Brasileiros estão otimistas, mas devem gastar menos

Crédito mais caro por causa das medidas macroprudenciais adotadas pelo governo tem inibido o consumo

Sabrina Valle / RIO, O Estado de S.Paulo

20 de julho de 2011 | 00h00

Os consumidores brasileiros estão seguros e otimistas em relação às perspectivas de emprego e renda para 2011, mas não estão dispostos a expandir o consumo no mesmo ritmo do ano passado. O motivo para o freio é o encarecimento do crédito, segundo pesquisa divulgada ontem pela Confederação Nacional do Comércio (CNC). O índice de Intenção de Consumo das Famílias (ICF), que reúne sete indicadores para antecipar o potencial de vendas do comércio, registrou alta de 2,2% entre junho e julho.
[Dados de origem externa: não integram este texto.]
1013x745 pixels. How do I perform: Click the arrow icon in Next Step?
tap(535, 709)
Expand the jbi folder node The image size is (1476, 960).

Em relação a julho de 2010, o índice se manteve praticamente estável (+0,1%).

Para o economista da CNC Fábio Bentes, embora os resultados sejam positivos, a pesquisa mostrou reflexos das medidas macroprudenciais do governo na expansão do consumo. "O crédito se tornou um empecilho para um crescimento mais vigoroso do consumo", disse. "O consumidor está mais cauteloso." O economista lembra que o crédito está mais caro, com prazos menos longos e pode apresentar prazos mais curtos até o fim de 2011. A CNC ainda prevê um ano com números positivos tanto no mercado de trabalho quanto no consumo. "Os resultados só não vão ser tão favoráveis quanto no ano passado, que foi um ano excepcional", disse.

A previsão de vendas no ano deve ficar em 6,5%, contra 10,9% no ano passado. Já para as vendas de bens duráveis é projetada alta de 9% a 10%, abaixo dos 16% de 2010.

Este último item é um termômetro para o crédito por englobar produtos comumente comprados a prazo, como geladeiras, fogões e máquinas de lavar. No mês, houve queda de 1,1% no momento para aquisição de bens duráveis, contra julho do ano passado. Outro item ligado a crédito, a compra a prazo, recuou 2,1% na mesma comparação. A satisfação das famílias com o consumo atual também caiu 2,7%.

Bentes diz que a taxa de juros média cobrada do consumidor no maior patamar dos últimos dois anos (46,8%) está influenciando o comportamento na hora das compras. Mostra disso é a queda de 6,8% nas perspectivas de consumo apontada pelos entrevistados para os próximos meses, um dos sete itens que compõem a pesquisa.

O que tem segurado o índice é o mercado de trabalho. A satisfação com o emprego corrente subiu 5,3% em julho na comparação anual e a perspectiva profissional, 7,3%. São esperados 2 milhões de novos empregos formais no ano, menos do que os 2,5 milhões de 2010, mas ainda assim um resultado considerado muito bom. A CNC diz que embora o ritmo de criação de postos venha sendo, em média, 20% menor do que em 2010, apenas 13,1% dos entrevistados se mostraram menos seguros em relação a emprego.

Sazonalmente, o mercado de trabalho melhora no segundo semestre por conta das vendas de fim de ano, acrescenta Bentes. A indústria começa a contratar já em junho e julho, e o comércio, em agosto, setembro e outubro.